** Records for this exercise follows **

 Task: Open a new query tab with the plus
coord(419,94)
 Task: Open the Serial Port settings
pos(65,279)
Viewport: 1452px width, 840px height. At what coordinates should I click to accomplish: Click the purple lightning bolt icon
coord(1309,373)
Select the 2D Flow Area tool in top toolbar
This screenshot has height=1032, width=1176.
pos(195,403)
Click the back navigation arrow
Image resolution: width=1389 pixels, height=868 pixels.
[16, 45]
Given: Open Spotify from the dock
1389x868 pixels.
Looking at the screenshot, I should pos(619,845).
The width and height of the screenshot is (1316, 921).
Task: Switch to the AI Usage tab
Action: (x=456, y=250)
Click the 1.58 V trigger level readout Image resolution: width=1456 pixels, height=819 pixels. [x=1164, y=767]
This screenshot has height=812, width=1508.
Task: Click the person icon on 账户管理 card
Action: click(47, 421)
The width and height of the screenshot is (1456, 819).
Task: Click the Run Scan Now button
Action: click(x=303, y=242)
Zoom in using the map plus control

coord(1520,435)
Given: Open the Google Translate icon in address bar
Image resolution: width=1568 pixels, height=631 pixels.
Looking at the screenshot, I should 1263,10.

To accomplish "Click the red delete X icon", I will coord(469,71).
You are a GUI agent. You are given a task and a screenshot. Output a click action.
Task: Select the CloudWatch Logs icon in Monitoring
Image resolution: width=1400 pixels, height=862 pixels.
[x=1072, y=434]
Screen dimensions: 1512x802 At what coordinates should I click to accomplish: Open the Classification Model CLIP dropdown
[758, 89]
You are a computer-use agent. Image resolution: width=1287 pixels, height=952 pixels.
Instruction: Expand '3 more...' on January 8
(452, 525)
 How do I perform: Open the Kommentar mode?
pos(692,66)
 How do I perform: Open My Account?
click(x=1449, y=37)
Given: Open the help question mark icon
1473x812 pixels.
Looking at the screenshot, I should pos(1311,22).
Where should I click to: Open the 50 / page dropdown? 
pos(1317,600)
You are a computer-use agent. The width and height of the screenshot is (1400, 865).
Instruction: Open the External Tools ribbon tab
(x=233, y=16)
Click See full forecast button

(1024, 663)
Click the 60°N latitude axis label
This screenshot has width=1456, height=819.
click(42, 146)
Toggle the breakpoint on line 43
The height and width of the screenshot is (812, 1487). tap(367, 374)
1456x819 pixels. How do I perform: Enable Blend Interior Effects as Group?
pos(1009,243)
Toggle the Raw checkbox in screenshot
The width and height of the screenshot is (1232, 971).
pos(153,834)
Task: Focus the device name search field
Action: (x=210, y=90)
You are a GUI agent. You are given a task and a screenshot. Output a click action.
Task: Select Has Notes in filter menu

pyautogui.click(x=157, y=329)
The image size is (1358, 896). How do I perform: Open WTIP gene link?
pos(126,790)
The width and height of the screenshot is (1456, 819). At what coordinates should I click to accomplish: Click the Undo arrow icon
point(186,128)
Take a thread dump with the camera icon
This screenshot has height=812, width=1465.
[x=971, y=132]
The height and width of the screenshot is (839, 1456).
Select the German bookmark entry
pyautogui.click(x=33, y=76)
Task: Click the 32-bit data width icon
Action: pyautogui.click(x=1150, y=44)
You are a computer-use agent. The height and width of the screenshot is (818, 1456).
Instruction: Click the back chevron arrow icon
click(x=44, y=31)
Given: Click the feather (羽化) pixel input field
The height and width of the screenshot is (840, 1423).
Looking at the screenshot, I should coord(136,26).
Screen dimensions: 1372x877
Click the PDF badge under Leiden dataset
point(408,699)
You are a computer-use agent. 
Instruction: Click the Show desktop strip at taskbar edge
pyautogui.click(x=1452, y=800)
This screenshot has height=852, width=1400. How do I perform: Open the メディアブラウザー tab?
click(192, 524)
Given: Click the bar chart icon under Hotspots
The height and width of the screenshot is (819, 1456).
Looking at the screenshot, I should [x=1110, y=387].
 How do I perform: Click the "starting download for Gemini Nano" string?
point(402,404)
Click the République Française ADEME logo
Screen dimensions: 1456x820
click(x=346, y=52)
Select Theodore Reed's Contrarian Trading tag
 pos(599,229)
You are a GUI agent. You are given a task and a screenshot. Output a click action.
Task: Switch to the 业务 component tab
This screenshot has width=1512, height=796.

** End of Records for this exercise **

Your objective: Return all the lines above exactly as given.

Response to this exercise:
 Task: Open a new query tab with the plus
coord(419,94)
 Task: Open the Serial Port settings
pos(65,279)
Viewport: 1452px width, 840px height. At what coordinates should I click to accomplish: Click the purple lightning bolt icon
coord(1309,373)
Select the 2D Flow Area tool in top toolbar
This screenshot has height=1032, width=1176.
pos(195,403)
Click the back navigation arrow
Image resolution: width=1389 pixels, height=868 pixels.
[16, 45]
Given: Open Spotify from the dock
1389x868 pixels.
Looking at the screenshot, I should pos(619,845).
The width and height of the screenshot is (1316, 921).
Task: Switch to the AI Usage tab
Action: (x=456, y=250)
Click the 1.58 V trigger level readout Image resolution: width=1456 pixels, height=819 pixels. [x=1164, y=767]
This screenshot has height=812, width=1508.
Task: Click the person icon on 账户管理 card
Action: click(47, 421)
The width and height of the screenshot is (1456, 819).
Task: Click the Run Scan Now button
Action: click(x=303, y=242)
Zoom in using the map plus control

coord(1520,435)
Given: Open the Google Translate icon in address bar
Image resolution: width=1568 pixels, height=631 pixels.
Looking at the screenshot, I should 1263,10.

To accomplish "Click the red delete X icon", I will coord(469,71).
You are a GUI agent. You are given a task and a screenshot. Output a click action.
Task: Select the CloudWatch Logs icon in Monitoring
Image resolution: width=1400 pixels, height=862 pixels.
[x=1072, y=434]
Screen dimensions: 1512x802 At what coordinates should I click to accomplish: Open the Classification Model CLIP dropdown
[758, 89]
You are a computer-use agent. Image resolution: width=1287 pixels, height=952 pixels.
Instruction: Expand '3 more...' on January 8
(452, 525)
 How do I perform: Open the Kommentar mode?
pos(692,66)
 How do I perform: Open My Account?
click(x=1449, y=37)
Given: Open the help question mark icon
1473x812 pixels.
Looking at the screenshot, I should pos(1311,22).
Where should I click to: Open the 50 / page dropdown? 
pos(1317,600)
You are a computer-use agent. The width and height of the screenshot is (1400, 865).
Instruction: Open the External Tools ribbon tab
(x=233, y=16)
Click See full forecast button

(1024, 663)
Click the 60°N latitude axis label
This screenshot has width=1456, height=819.
click(42, 146)
Toggle the breakpoint on line 43
The height and width of the screenshot is (812, 1487). tap(367, 374)
1456x819 pixels. How do I perform: Enable Blend Interior Effects as Group?
pos(1009,243)
Toggle the Raw checkbox in screenshot
The width and height of the screenshot is (1232, 971).
pos(153,834)
Task: Focus the device name search field
Action: (x=210, y=90)
You are a GUI agent. You are given a task and a screenshot. Output a click action.
Task: Select Has Notes in filter menu

pyautogui.click(x=157, y=329)
The image size is (1358, 896). How do I perform: Open WTIP gene link?
pos(126,790)
The width and height of the screenshot is (1456, 819). At what coordinates should I click to accomplish: Click the Undo arrow icon
point(186,128)
Take a thread dump with the camera icon
This screenshot has height=812, width=1465.
[x=971, y=132]
The height and width of the screenshot is (839, 1456).
Select the German bookmark entry
pyautogui.click(x=33, y=76)
Task: Click the 32-bit data width icon
Action: pyautogui.click(x=1150, y=44)
You are a computer-use agent. The height and width of the screenshot is (818, 1456).
Instruction: Click the back chevron arrow icon
click(x=44, y=31)
Given: Click the feather (羽化) pixel input field
The height and width of the screenshot is (840, 1423).
Looking at the screenshot, I should coord(136,26).
Screen dimensions: 1372x877
Click the PDF badge under Leiden dataset
point(408,699)
You are a computer-use agent. 
Instruction: Click the Show desktop strip at taskbar edge
pyautogui.click(x=1452, y=800)
This screenshot has height=852, width=1400. How do I perform: Open the メディアブラウザー tab?
click(192, 524)
Given: Click the bar chart icon under Hotspots
The height and width of the screenshot is (819, 1456).
Looking at the screenshot, I should [x=1110, y=387].
 How do I perform: Click the "starting download for Gemini Nano" string?
point(402,404)
Click the République Française ADEME logo
Screen dimensions: 1456x820
click(x=346, y=52)
Select Theodore Reed's Contrarian Trading tag
 pos(599,229)
You are a GUI agent. You are given a task and a screenshot. Output a click action.
Task: Switch to the 业务 component tab
This screenshot has width=1512, height=796.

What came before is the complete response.